*** Opening of Supplied entries ***

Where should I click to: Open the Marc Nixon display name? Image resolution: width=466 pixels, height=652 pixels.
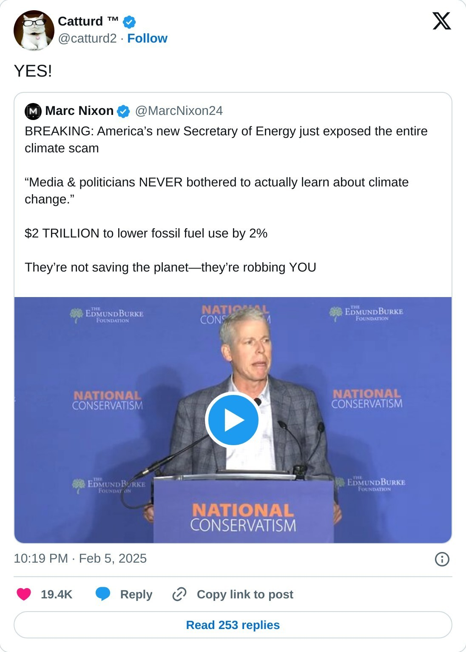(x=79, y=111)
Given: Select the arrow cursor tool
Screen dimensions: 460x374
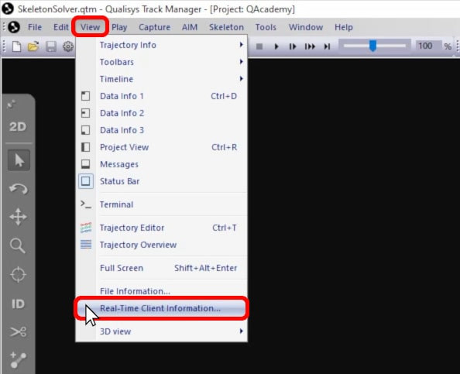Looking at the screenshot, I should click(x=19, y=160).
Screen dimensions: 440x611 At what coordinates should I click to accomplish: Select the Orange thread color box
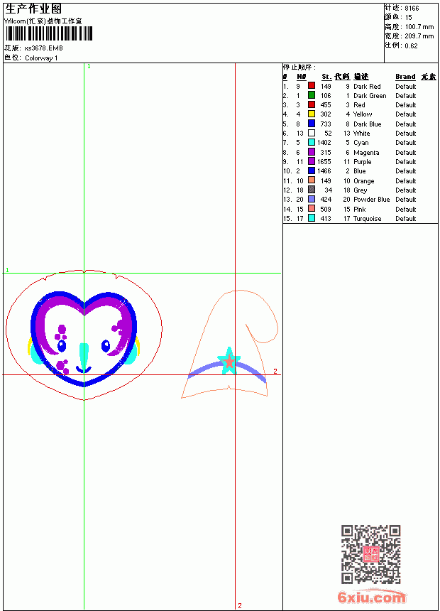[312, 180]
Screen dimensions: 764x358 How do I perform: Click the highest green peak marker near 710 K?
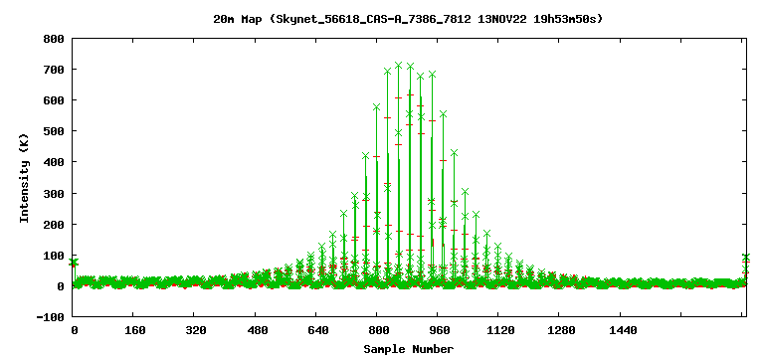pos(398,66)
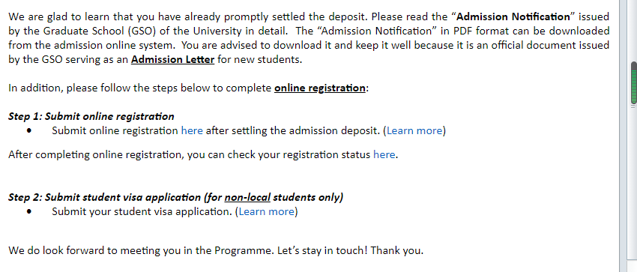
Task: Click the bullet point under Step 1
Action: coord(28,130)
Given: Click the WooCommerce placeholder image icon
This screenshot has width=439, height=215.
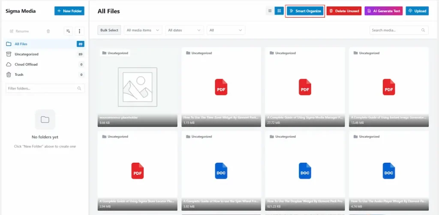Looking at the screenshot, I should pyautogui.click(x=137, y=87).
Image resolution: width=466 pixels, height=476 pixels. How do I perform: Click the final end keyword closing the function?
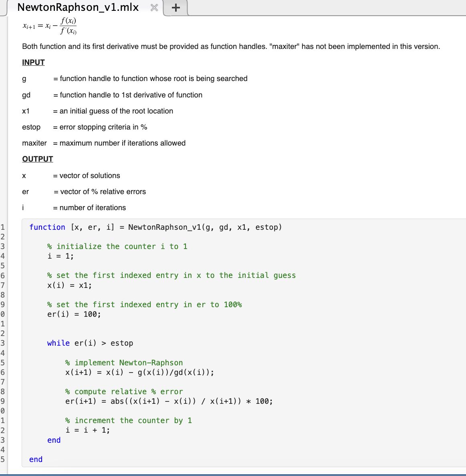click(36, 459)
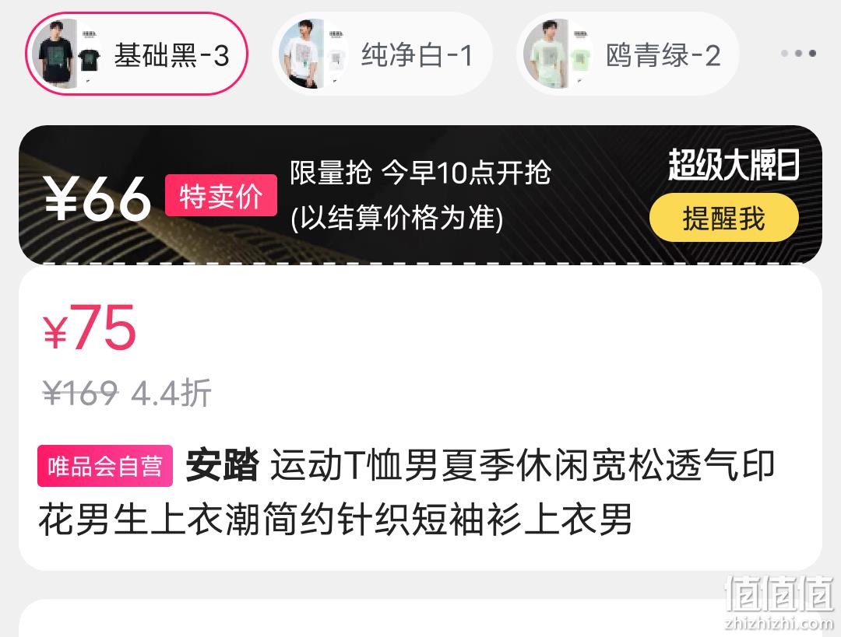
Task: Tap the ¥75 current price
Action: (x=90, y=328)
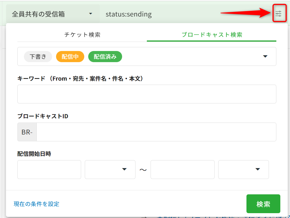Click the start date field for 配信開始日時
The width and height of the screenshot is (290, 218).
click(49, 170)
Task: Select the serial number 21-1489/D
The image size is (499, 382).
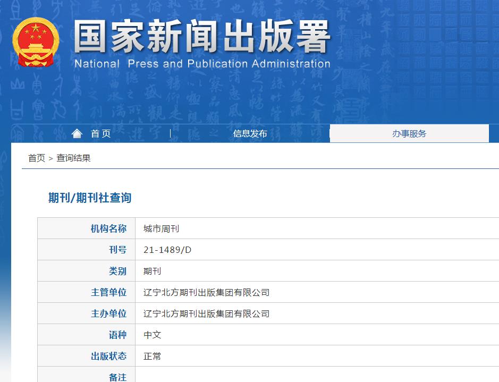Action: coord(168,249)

*** Close of Supplied entries ***

What is being asked: An exact reproduction of all the records is required, with no pictures included.

Completed exercise:
Where should I click to: Open the Marc Nixon display name? Image resolution: width=466 pixels, height=652 pixels.
(x=79, y=111)
Given: Select the arrow cursor tool
Screen dimensions: 460x374
Looking at the screenshot, I should click(x=19, y=160).
Screen dimensions: 440x611 At what coordinates should I click to accomplish: Select the Orange thread color box
[312, 180]
Screen dimensions: 764x358 How do I perform: Click the highest green peak marker near 710 K?
pos(398,66)
Task: Click the bullet point under Step 1
Action: coord(28,130)
Given: Click the WooCommerce placeholder image icon
This screenshot has width=439, height=215.
Looking at the screenshot, I should pyautogui.click(x=137, y=87).
Image resolution: width=466 pixels, height=476 pixels. How do I perform: Click the final end keyword closing the function?
click(36, 459)
Task: Tap the ¥75 current price
Action: (x=90, y=328)
Click the start date field for 配信開始日時
The width and height of the screenshot is (290, 218).
click(49, 170)
Task: Select the serial number 21-1489/D
The image size is (499, 382).
Action: coord(168,249)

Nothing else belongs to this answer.